Thibaud Simphal : Les entreprises ont intérêt à faire évoluer leurs pratiques

Le directeur général d’Uber pour l’Europe de l’ouest et du sud témoigne. 

SOCIÉTAL.- Les entreprises ont-elles un rôle à jouer dans la lutte contre les inégalités ? 

Thibaud SIMPHAL.- Le rôle premier de l’entreprise est de créer de la valeur et ainsi de générer de l’emploi, facteur de développement économique et humain. C’est la raison d’être d’une entreprise telle qu’Uber qui propose une activité accessible à tous et sans sélection à l’entrée liée au diplôme, à l’âge, au lieu de résidence ou au genre. L’arrivée d’Uber en France a constitué de nouvelles opportunités de générer des revenus en toute flexibilité et indépendance pour des personnes éloignées de l’emploi, souvent moins qualifiées.

Avez-vous recruté des personnes sans emploi ? 

Un chauffeur sur cinq était précédemment sans activité professionnelle au moment de débuter l’activité de VTC et environ un tiers des chauffeurs possède un diplôme de niveau BAC tout au plus alors que ce n’est le cas que pour 18% de la population française. De même, le département de la Seine-Saint-Denis est le lieu de résidence le plus fréquent pour les chauffeurs en Ile-de-France. Et, ces opportunités ne sont pas seulement réservées à la capitale et aux grands centres urbains. Avec le développement d’Uber et l’ouverture de nos services dans une vingtaine de villes en France, c’est désormais un quart des chauffeurs qui réside en province.   

L'entreprise doit-elle renforcer ses actions sur ses salariés en les formant mieux et en partageant les fruits de la croissance ? C'est l'engagement des 34 grands groupes emmenés par Emmanuel Faber, PDG de Danone.

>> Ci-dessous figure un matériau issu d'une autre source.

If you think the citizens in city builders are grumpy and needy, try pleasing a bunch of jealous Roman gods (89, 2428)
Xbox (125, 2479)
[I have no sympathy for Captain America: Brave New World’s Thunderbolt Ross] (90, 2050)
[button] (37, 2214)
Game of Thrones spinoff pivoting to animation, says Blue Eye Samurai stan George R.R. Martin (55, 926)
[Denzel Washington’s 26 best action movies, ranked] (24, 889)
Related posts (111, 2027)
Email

Toute entreprise a naturellement intérêt à soigner ses partenaires et ses salariés, que ce soit par une politique salariale attractive et non discriminatoire, par des conditions de travail satisfaisantes et, de plus en plus aujourd’hui, par des offres de formation enrichissantes.  

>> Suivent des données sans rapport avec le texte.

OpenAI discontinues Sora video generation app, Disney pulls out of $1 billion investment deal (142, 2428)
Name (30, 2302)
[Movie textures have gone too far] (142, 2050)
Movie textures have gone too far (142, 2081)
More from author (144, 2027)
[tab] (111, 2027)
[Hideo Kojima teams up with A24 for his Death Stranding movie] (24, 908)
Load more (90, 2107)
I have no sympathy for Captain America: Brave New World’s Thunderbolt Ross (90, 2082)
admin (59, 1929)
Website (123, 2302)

La formation tout au long de la vie est devenue la pierre angulaire de notre marché du travail. Le temps où l’on faisait toute sa carrière au sein d’une entreprise est largement révolu. C’est une chance : le travail devient pluriel, les parcours professionnels bien plus variés, l’organisation vie professionnelle / vie personnelle plus simple.  

La flexibilité bénéficie-t-elle aux salariés ?  

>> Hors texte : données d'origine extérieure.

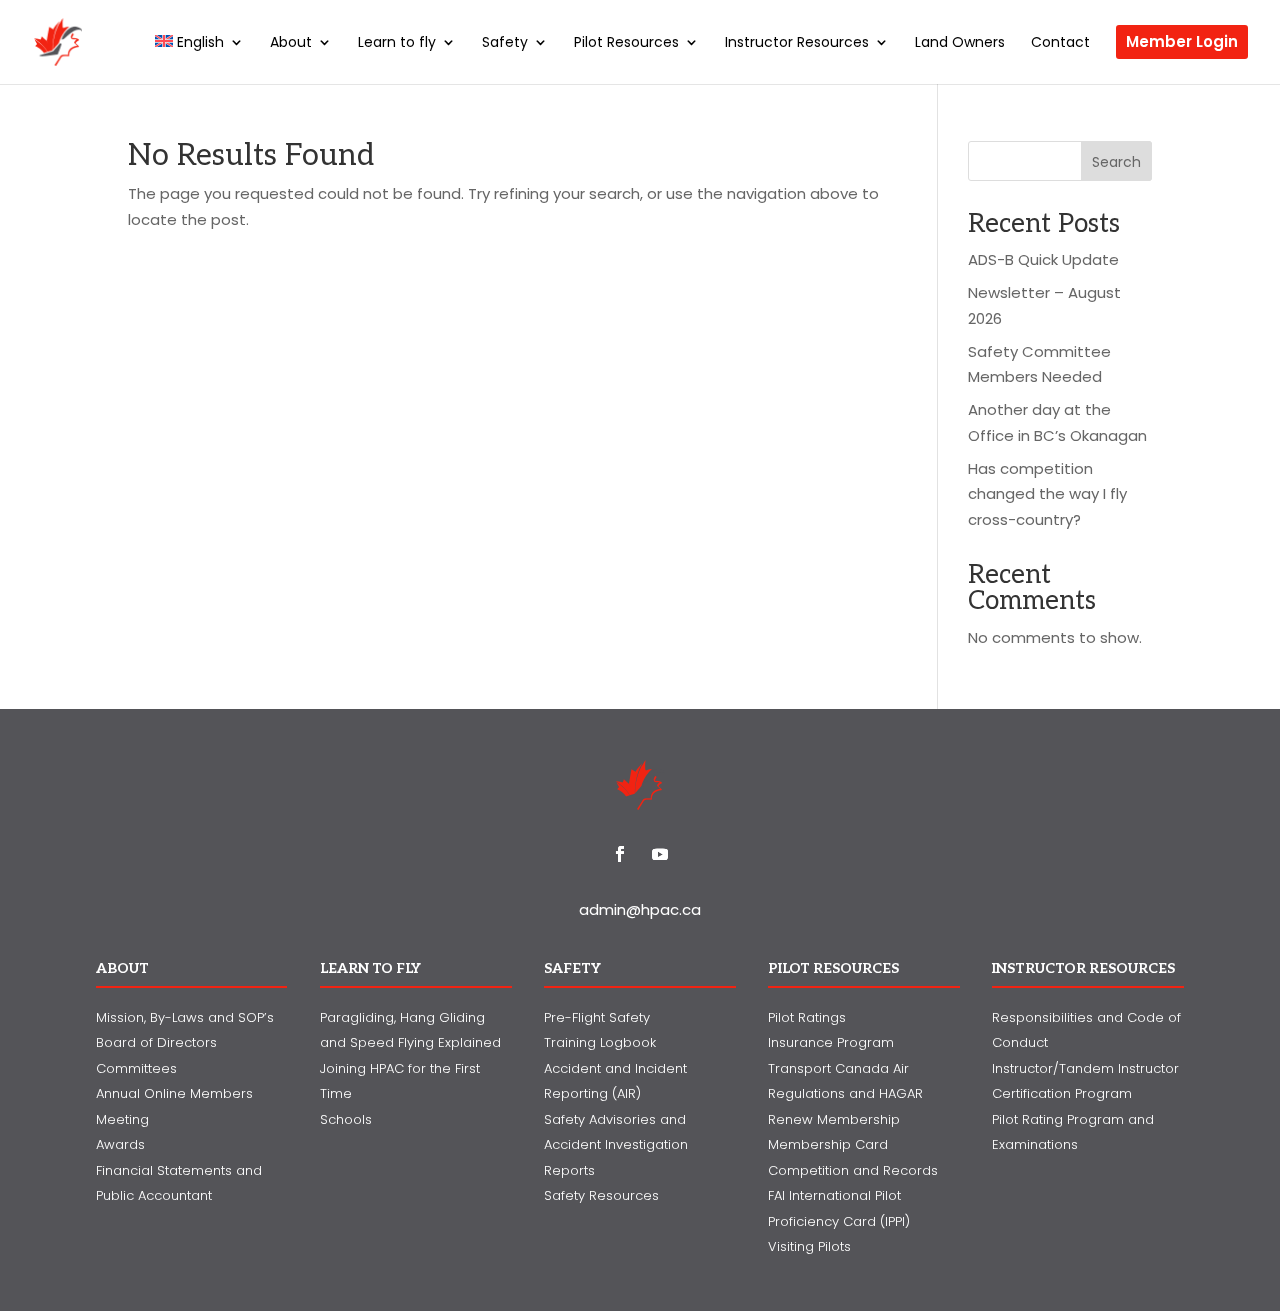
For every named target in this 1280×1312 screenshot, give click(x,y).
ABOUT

La flexibilité implique de garantir à chaque individu la possibilité de se former en continu pour rester en phase avec les mutations de l’économie et rester attractif sur le marché de l’emploi.  L’an dernier, dans le cadre de notre programme « Campus VTC », nous avons remis 10 bourses à hauteur de 10 000 euros pour accompagner les chauffeurs souhaitant suivre une formation dans le cadre d'un nouveau projet professionnel ou associatif. C’est une relation de coopération qui se développe entre l’entreprise et ses partenaires.

Les entreprises doivent-elles s'engager vis à vis de leurs fournisseurs ? De leurs clients ?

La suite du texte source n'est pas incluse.